• **YOUR GOAL**: Write out the records that follow with every word intact.

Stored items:

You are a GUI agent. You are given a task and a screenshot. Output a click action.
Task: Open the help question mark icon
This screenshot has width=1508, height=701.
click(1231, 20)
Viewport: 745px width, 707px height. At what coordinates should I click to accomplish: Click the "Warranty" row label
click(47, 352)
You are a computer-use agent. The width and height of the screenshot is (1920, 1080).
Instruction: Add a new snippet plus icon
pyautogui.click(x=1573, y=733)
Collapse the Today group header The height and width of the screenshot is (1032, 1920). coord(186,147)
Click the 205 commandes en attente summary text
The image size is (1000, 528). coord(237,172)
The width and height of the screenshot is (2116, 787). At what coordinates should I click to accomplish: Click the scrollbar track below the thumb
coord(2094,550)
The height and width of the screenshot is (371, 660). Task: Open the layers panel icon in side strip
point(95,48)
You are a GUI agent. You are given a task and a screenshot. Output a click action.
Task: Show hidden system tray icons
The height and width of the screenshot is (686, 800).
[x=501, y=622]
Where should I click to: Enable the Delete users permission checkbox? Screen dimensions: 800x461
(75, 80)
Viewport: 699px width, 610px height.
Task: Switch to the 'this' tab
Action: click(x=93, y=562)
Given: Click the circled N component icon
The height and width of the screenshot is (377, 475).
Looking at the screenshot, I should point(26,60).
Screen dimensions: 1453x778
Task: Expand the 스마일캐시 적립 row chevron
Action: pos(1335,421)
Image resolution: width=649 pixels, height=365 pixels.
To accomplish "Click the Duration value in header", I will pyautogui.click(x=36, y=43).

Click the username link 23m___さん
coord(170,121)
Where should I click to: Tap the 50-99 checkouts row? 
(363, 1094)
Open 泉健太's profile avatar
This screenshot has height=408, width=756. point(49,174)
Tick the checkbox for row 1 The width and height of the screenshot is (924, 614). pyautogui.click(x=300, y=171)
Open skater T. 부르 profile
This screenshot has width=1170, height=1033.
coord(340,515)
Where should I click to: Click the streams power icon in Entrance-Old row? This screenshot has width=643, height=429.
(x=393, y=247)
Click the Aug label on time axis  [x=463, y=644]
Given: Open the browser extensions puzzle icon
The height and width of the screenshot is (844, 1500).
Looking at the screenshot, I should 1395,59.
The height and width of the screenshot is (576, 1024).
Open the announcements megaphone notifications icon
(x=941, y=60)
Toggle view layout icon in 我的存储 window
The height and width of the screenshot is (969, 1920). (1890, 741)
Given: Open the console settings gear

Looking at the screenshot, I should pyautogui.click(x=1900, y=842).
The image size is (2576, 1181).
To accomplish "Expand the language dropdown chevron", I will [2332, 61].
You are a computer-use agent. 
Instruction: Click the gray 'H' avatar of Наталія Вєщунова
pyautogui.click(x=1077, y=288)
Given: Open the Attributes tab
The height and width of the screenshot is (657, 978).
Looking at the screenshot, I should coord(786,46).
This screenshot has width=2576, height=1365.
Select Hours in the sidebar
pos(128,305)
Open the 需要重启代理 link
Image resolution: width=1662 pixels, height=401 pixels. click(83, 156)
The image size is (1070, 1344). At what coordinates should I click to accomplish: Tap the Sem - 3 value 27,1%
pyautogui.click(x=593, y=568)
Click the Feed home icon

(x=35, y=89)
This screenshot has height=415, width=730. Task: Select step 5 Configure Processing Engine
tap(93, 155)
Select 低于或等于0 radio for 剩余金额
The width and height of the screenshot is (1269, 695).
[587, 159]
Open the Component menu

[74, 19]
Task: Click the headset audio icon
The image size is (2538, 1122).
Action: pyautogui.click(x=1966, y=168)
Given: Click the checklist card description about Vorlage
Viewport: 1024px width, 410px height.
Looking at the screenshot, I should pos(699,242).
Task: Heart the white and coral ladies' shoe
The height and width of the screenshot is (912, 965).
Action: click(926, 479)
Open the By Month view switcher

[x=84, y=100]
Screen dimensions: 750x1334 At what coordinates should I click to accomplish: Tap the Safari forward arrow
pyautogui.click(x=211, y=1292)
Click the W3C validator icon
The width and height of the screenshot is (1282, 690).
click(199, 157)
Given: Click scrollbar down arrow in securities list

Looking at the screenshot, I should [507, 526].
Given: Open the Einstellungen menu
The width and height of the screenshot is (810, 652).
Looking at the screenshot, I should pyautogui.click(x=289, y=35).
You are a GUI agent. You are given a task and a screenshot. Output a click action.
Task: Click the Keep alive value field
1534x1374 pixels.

• **SOLUTION TO THIS EXERCISE**:
You are a GUI agent. You are given a task and a screenshot. Output a click action.
Task: Open the help question mark icon
This screenshot has width=1508, height=701.
click(1231, 20)
Viewport: 745px width, 707px height. At what coordinates should I click to accomplish: Click the "Warranty" row label
click(47, 352)
You are a computer-use agent. The width and height of the screenshot is (1920, 1080).
Instruction: Add a new snippet plus icon
pyautogui.click(x=1573, y=733)
Collapse the Today group header The height and width of the screenshot is (1032, 1920). coord(186,147)
Click the 205 commandes en attente summary text
The image size is (1000, 528). coord(237,172)
The width and height of the screenshot is (2116, 787). At what coordinates should I click to accomplish: Click the scrollbar track below the thumb
coord(2094,550)
The height and width of the screenshot is (371, 660). Task: Open the layers panel icon in side strip
point(95,48)
You are a GUI agent. You are given a task and a screenshot. Output a click action.
Task: Show hidden system tray icons
The height and width of the screenshot is (686, 800).
[x=501, y=622]
Where should I click to: Enable the Delete users permission checkbox? Screen dimensions: 800x461
(75, 80)
Viewport: 699px width, 610px height.
Task: Switch to the 'this' tab
Action: click(x=93, y=562)
Given: Click the circled N component icon
The height and width of the screenshot is (377, 475).
Looking at the screenshot, I should point(26,60).
Screen dimensions: 1453x778
Task: Expand the 스마일캐시 적립 row chevron
Action: pos(1335,421)
Image resolution: width=649 pixels, height=365 pixels.
To accomplish "Click the Duration value in header", I will pyautogui.click(x=36, y=43).

Click the username link 23m___さん
coord(170,121)
Where should I click to: Tap the 50-99 checkouts row? 
(363, 1094)
Open 泉健太's profile avatar
This screenshot has height=408, width=756. point(49,174)
Tick the checkbox for row 1 The width and height of the screenshot is (924, 614). pyautogui.click(x=300, y=171)
Open skater T. 부르 profile
This screenshot has width=1170, height=1033.
coord(340,515)
Where should I click to: Click the streams power icon in Entrance-Old row? This screenshot has width=643, height=429.
(x=393, y=247)
Click the Aug label on time axis  [x=463, y=644]
Given: Open the browser extensions puzzle icon
The height and width of the screenshot is (844, 1500).
Looking at the screenshot, I should 1395,59.
The height and width of the screenshot is (576, 1024).
Open the announcements megaphone notifications icon
(x=941, y=60)
Toggle view layout icon in 我的存储 window
The height and width of the screenshot is (969, 1920). (1890, 741)
Given: Open the console settings gear

Looking at the screenshot, I should pyautogui.click(x=1900, y=842).
The image size is (2576, 1181).
To accomplish "Expand the language dropdown chevron", I will [2332, 61].
You are a computer-use agent. 
Instruction: Click the gray 'H' avatar of Наталія Вєщунова
pyautogui.click(x=1077, y=288)
Given: Open the Attributes tab
The height and width of the screenshot is (657, 978).
Looking at the screenshot, I should coord(786,46).
This screenshot has width=2576, height=1365.
Select Hours in the sidebar
pos(128,305)
Open the 需要重启代理 link
Image resolution: width=1662 pixels, height=401 pixels. click(83, 156)
The image size is (1070, 1344). At what coordinates should I click to accomplish: Tap the Sem - 3 value 27,1%
pyautogui.click(x=593, y=568)
Click the Feed home icon

(x=35, y=89)
This screenshot has height=415, width=730. Task: Select step 5 Configure Processing Engine
tap(93, 155)
Select 低于或等于0 radio for 剩余金额
The width and height of the screenshot is (1269, 695).
[587, 159]
Open the Component menu

[74, 19]
Task: Click the headset audio icon
The image size is (2538, 1122).
Action: pyautogui.click(x=1966, y=168)
Given: Click the checklist card description about Vorlage
Viewport: 1024px width, 410px height.
Looking at the screenshot, I should pos(699,242).
Task: Heart the white and coral ladies' shoe
The height and width of the screenshot is (912, 965).
Action: click(926, 479)
Open the By Month view switcher

[x=84, y=100]
Screen dimensions: 750x1334 At what coordinates should I click to accomplish: Tap the Safari forward arrow
pyautogui.click(x=211, y=1292)
Click the W3C validator icon
The width and height of the screenshot is (1282, 690).
click(199, 157)
Given: Click scrollbar down arrow in securities list

Looking at the screenshot, I should [507, 526].
Given: Open the Einstellungen menu
The width and height of the screenshot is (810, 652).
Looking at the screenshot, I should pyautogui.click(x=289, y=35).
You are a GUI agent. You are given a task and a screenshot. Output a click action.
Task: Click the Keep alive value field
1534x1374 pixels.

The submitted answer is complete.